== Task instructions ==
Copy out the data below. Leave nothing out and alter nothing.

== Data for analysis ==
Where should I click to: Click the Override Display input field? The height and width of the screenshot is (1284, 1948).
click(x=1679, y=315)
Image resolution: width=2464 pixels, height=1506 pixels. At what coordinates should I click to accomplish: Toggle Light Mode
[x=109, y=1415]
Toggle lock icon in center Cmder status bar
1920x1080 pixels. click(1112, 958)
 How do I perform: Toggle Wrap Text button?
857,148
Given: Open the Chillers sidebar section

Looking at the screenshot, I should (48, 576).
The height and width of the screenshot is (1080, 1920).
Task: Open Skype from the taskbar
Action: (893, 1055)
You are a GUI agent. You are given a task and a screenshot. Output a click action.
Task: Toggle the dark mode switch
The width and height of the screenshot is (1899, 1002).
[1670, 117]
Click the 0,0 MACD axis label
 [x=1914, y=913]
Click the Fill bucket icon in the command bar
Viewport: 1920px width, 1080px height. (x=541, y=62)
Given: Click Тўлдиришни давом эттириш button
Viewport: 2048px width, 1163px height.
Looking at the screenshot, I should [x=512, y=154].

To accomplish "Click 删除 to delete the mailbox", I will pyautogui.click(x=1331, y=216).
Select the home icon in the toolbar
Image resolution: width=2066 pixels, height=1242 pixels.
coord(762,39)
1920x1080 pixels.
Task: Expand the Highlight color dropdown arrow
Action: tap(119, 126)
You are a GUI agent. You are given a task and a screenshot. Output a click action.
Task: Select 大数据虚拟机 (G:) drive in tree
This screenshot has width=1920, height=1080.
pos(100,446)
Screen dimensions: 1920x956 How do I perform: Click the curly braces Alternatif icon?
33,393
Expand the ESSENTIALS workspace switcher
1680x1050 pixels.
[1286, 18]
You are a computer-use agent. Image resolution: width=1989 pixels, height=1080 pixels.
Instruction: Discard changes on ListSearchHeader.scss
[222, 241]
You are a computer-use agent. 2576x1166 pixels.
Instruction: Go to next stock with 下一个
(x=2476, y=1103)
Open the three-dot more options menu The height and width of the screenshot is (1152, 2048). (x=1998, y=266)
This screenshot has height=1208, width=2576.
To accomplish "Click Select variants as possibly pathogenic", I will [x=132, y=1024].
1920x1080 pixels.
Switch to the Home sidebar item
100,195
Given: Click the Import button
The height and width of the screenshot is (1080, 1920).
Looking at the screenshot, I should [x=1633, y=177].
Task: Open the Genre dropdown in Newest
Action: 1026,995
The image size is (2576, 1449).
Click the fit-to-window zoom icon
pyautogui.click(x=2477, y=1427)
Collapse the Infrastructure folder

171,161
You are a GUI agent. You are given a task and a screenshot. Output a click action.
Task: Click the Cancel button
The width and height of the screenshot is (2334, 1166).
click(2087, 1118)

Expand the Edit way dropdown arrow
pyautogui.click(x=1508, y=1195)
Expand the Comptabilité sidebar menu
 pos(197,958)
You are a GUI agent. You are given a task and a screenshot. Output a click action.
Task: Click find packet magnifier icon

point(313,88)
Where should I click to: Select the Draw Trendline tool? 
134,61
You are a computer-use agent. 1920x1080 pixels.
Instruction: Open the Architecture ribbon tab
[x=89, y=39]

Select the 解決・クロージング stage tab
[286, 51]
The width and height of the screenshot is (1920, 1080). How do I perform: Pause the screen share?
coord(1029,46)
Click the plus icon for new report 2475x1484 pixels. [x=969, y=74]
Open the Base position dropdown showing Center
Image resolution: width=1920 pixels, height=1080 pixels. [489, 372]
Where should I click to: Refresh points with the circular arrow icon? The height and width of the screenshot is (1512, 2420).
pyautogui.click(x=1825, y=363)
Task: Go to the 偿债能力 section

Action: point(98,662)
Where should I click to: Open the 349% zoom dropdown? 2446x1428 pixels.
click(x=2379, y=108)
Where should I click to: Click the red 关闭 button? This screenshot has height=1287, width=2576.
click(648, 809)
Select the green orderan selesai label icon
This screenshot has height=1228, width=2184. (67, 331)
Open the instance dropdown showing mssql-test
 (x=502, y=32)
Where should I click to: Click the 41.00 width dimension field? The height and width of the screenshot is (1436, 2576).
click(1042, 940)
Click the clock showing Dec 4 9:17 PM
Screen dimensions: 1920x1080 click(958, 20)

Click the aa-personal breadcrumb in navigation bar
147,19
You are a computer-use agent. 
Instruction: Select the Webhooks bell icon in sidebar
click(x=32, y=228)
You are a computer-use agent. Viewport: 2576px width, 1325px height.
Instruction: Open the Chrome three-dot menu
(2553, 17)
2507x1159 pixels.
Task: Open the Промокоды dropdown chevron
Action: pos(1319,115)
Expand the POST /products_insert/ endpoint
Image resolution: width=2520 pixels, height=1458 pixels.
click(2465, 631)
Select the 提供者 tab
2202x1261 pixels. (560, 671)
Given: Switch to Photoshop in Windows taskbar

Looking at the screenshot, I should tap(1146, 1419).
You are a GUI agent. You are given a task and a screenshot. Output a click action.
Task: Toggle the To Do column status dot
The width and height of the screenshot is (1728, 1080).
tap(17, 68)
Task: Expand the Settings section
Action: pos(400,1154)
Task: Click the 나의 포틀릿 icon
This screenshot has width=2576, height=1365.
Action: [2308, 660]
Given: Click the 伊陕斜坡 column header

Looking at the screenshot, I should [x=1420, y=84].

== Answer to this task ==
Where should I click to: Click the Override Display input field? The height and width of the screenshot is (1284, 1948).
click(x=1679, y=315)
Image resolution: width=2464 pixels, height=1506 pixels. At what coordinates should I click to accomplish: Toggle Light Mode
[x=109, y=1415]
Toggle lock icon in center Cmder status bar
1920x1080 pixels. click(1112, 958)
 How do I perform: Toggle Wrap Text button?
857,148
Given: Open the Chillers sidebar section

Looking at the screenshot, I should (48, 576).
The height and width of the screenshot is (1080, 1920).
Task: Open Skype from the taskbar
Action: (893, 1055)
You are a GUI agent. You are given a task and a screenshot. Output a click action.
Task: Toggle the dark mode switch
The width and height of the screenshot is (1899, 1002).
[1670, 117]
Click the 0,0 MACD axis label
 [x=1914, y=913]
Click the Fill bucket icon in the command bar
Viewport: 1920px width, 1080px height. (x=541, y=62)
Given: Click Тўлдиришни давом эттириш button
Viewport: 2048px width, 1163px height.
Looking at the screenshot, I should [x=512, y=154].

To accomplish "Click 删除 to delete the mailbox", I will pyautogui.click(x=1331, y=216).
Select the home icon in the toolbar
Image resolution: width=2066 pixels, height=1242 pixels.
coord(762,39)
1920x1080 pixels.
Task: Expand the Highlight color dropdown arrow
Action: tap(119, 126)
You are a GUI agent. You are given a task and a screenshot. Output a click action.
Task: Select 大数据虚拟机 (G:) drive in tree
This screenshot has width=1920, height=1080.
pos(100,446)
Screen dimensions: 1920x956 How do I perform: Click the curly braces Alternatif icon?
33,393
Expand the ESSENTIALS workspace switcher
1680x1050 pixels.
[1286, 18]
You are a computer-use agent. Image resolution: width=1989 pixels, height=1080 pixels.
Instruction: Discard changes on ListSearchHeader.scss
[222, 241]
You are a computer-use agent. 2576x1166 pixels.
Instruction: Go to next stock with 下一个
(x=2476, y=1103)
Open the three-dot more options menu The height and width of the screenshot is (1152, 2048). (x=1998, y=266)
This screenshot has height=1208, width=2576.
To accomplish "Click Select variants as possibly pathogenic", I will [x=132, y=1024].
1920x1080 pixels.
Switch to the Home sidebar item
100,195
Given: Click the Import button
The height and width of the screenshot is (1080, 1920).
Looking at the screenshot, I should [x=1633, y=177].
Task: Open the Genre dropdown in Newest
Action: 1026,995
The image size is (2576, 1449).
Click the fit-to-window zoom icon
pyautogui.click(x=2477, y=1427)
Collapse the Infrastructure folder

171,161
You are a GUI agent. You are given a task and a screenshot. Output a click action.
Task: Click the Cancel button
The width and height of the screenshot is (2334, 1166).
click(2087, 1118)

Expand the Edit way dropdown arrow
pyautogui.click(x=1508, y=1195)
Expand the Comptabilité sidebar menu
 pos(197,958)
You are a GUI agent. You are given a task and a screenshot. Output a click action.
Task: Click find packet magnifier icon

point(313,88)
Where should I click to: Select the Draw Trendline tool? 
134,61
You are a computer-use agent. 1920x1080 pixels.
Instruction: Open the Architecture ribbon tab
[x=89, y=39]

Select the 解決・クロージング stage tab
[286, 51]
The width and height of the screenshot is (1920, 1080). How do I perform: Pause the screen share?
coord(1029,46)
Click the plus icon for new report 2475x1484 pixels. [x=969, y=74]
Open the Base position dropdown showing Center
Image resolution: width=1920 pixels, height=1080 pixels. [489, 372]
Where should I click to: Refresh points with the circular arrow icon? The height and width of the screenshot is (1512, 2420).
pyautogui.click(x=1825, y=363)
Task: Go to the 偿债能力 section

Action: point(98,662)
Where should I click to: Open the 349% zoom dropdown? 2446x1428 pixels.
click(x=2379, y=108)
Where should I click to: Click the red 关闭 button? This screenshot has height=1287, width=2576.
click(648, 809)
Select the green orderan selesai label icon
This screenshot has height=1228, width=2184. (67, 331)
Open the instance dropdown showing mssql-test
 (x=502, y=32)
Where should I click to: Click the 41.00 width dimension field? The height and width of the screenshot is (1436, 2576).
click(1042, 940)
Click the clock showing Dec 4 9:17 PM
Screen dimensions: 1920x1080 click(958, 20)

Click the aa-personal breadcrumb in navigation bar
147,19
You are a computer-use agent. 
Instruction: Select the Webhooks bell icon in sidebar
click(x=32, y=228)
You are a computer-use agent. Viewport: 2576px width, 1325px height.
Instruction: Open the Chrome three-dot menu
(2553, 17)
2507x1159 pixels.
Task: Open the Промокоды dropdown chevron
Action: pos(1319,115)
Expand the POST /products_insert/ endpoint
Image resolution: width=2520 pixels, height=1458 pixels.
click(2465, 631)
Select the 提供者 tab
2202x1261 pixels. (560, 671)
Given: Switch to Photoshop in Windows taskbar

Looking at the screenshot, I should tap(1146, 1419).
You are a GUI agent. You are given a task and a screenshot. Output a click action.
Task: Toggle the To Do column status dot
The width and height of the screenshot is (1728, 1080).
tap(17, 68)
Task: Expand the Settings section
Action: pos(400,1154)
Task: Click the 나의 포틀릿 icon
This screenshot has width=2576, height=1365.
Action: [2308, 660]
Given: Click the 伊陕斜坡 column header

Looking at the screenshot, I should [x=1420, y=84].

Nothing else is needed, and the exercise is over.